**RECORD EXCERPTS**

────────────────────

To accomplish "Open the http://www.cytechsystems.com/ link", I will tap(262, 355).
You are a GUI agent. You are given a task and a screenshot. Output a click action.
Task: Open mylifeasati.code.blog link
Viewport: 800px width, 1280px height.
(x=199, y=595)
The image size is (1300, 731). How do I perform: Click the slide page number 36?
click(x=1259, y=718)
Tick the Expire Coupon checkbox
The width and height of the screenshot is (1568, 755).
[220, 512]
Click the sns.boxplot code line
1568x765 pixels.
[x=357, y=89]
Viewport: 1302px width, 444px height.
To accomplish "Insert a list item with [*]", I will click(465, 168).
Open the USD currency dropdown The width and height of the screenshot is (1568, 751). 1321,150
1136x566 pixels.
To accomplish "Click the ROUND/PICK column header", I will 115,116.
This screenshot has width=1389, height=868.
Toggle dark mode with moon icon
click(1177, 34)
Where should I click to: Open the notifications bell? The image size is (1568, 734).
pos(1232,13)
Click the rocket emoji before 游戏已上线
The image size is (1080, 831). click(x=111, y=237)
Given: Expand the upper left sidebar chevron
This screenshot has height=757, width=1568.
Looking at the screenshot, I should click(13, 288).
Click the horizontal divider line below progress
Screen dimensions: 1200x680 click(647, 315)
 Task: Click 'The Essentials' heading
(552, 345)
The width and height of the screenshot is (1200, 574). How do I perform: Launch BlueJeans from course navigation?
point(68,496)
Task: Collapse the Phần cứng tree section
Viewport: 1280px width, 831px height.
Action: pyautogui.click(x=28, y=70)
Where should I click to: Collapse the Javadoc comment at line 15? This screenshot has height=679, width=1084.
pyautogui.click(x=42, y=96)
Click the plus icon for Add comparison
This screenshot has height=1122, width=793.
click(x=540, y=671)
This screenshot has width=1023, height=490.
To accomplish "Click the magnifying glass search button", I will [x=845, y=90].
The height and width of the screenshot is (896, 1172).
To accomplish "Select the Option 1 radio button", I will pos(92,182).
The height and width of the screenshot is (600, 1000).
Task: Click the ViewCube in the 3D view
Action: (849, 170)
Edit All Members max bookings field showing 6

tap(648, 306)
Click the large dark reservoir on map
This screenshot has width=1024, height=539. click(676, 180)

────────────────────

Reproduce, exactly as they stand in the data above, the lines from the one that holds "Viewport: 1302px width, 444px height." to the one that holds "This screenshot has width=1023, height=490.", inclusive.

**FINAL ANSWER**
Viewport: 1302px width, 444px height.
To accomplish "Insert a list item with [*]", I will click(465, 168).
Open the USD currency dropdown The width and height of the screenshot is (1568, 751). 1321,150
1136x566 pixels.
To accomplish "Click the ROUND/PICK column header", I will 115,116.
This screenshot has width=1389, height=868.
Toggle dark mode with moon icon
click(1177, 34)
Where should I click to: Open the notifications bell? The image size is (1568, 734).
pos(1232,13)
Click the rocket emoji before 游戏已上线
The image size is (1080, 831). click(x=111, y=237)
Given: Expand the upper left sidebar chevron
This screenshot has height=757, width=1568.
Looking at the screenshot, I should click(13, 288).
Click the horizontal divider line below progress
Screen dimensions: 1200x680 click(647, 315)
 Task: Click 'The Essentials' heading
(552, 345)
The width and height of the screenshot is (1200, 574). How do I perform: Launch BlueJeans from course navigation?
point(68,496)
Task: Collapse the Phần cứng tree section
Viewport: 1280px width, 831px height.
Action: pyautogui.click(x=28, y=70)
Where should I click to: Collapse the Javadoc comment at line 15? This screenshot has height=679, width=1084.
pyautogui.click(x=42, y=96)
Click the plus icon for Add comparison
This screenshot has height=1122, width=793.
click(x=540, y=671)
This screenshot has width=1023, height=490.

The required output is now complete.